(Saved data entries)
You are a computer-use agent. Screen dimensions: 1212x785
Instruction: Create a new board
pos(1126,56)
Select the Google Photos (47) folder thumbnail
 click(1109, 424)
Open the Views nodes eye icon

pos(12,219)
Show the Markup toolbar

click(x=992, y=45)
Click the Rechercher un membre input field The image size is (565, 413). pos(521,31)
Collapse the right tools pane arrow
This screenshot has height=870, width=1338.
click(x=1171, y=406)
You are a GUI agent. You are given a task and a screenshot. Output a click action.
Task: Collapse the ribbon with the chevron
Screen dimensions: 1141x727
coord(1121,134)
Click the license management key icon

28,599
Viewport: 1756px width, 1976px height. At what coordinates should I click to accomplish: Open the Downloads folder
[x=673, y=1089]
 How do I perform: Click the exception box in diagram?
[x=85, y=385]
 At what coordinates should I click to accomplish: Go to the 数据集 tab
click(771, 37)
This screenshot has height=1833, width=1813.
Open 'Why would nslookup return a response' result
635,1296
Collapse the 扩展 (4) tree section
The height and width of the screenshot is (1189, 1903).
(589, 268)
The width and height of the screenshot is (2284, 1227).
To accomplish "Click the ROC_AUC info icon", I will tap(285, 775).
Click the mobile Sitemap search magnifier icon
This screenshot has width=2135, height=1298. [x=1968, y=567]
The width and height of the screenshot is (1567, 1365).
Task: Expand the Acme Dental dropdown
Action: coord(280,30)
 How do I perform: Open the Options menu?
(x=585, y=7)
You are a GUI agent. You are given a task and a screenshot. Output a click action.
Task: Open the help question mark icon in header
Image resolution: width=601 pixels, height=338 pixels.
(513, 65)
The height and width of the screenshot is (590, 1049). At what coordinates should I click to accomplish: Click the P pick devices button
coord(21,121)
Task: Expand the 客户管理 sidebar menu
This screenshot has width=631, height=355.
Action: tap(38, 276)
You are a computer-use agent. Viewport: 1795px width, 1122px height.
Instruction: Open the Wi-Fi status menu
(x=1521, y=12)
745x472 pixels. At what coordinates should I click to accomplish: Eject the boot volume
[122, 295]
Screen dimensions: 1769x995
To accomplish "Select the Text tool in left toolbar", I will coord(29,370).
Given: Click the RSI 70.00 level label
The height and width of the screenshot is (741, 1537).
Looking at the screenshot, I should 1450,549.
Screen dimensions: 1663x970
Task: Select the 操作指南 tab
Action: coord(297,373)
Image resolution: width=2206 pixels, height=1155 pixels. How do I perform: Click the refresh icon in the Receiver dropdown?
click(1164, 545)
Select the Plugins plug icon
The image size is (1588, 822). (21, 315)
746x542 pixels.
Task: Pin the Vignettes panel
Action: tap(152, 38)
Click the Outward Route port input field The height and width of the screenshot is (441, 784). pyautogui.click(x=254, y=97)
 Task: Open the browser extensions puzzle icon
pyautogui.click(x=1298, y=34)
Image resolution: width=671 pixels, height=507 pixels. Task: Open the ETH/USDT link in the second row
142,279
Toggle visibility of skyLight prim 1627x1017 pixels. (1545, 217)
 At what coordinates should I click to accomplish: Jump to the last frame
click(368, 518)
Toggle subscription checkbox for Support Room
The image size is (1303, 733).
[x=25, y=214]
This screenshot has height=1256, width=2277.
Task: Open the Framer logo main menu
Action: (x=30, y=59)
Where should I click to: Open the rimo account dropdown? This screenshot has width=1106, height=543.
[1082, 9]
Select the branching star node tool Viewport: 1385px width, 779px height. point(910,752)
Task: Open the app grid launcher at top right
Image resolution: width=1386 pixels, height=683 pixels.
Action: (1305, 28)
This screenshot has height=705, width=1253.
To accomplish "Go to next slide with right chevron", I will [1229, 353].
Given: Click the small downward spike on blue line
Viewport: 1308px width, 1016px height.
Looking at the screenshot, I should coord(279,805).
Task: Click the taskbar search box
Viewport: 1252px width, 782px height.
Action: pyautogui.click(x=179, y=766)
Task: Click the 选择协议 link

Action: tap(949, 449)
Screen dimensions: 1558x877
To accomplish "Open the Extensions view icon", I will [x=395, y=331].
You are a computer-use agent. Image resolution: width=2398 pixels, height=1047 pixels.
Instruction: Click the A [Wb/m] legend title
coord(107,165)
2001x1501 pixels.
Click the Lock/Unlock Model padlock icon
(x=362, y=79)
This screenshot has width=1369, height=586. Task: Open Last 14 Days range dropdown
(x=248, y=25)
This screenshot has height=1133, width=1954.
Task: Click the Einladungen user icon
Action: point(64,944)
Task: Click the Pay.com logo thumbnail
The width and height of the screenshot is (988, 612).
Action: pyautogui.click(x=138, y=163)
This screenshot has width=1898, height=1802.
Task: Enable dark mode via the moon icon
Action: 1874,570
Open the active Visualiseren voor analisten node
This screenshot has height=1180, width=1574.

_WORK ITEM_
Could you find each line in the entries that contains the string "will" and copy it?

_ANSWER TO THE EXERCISE_
To accomplish "Click the ROC_AUC info icon", I will tap(285, 775).
To accomplish "Select the Text tool in left toolbar", I will coord(29,370).
To accomplish "Go to next slide with right chevron", I will [1229, 353].
To accomplish "Open the Extensions view icon", I will [x=395, y=331].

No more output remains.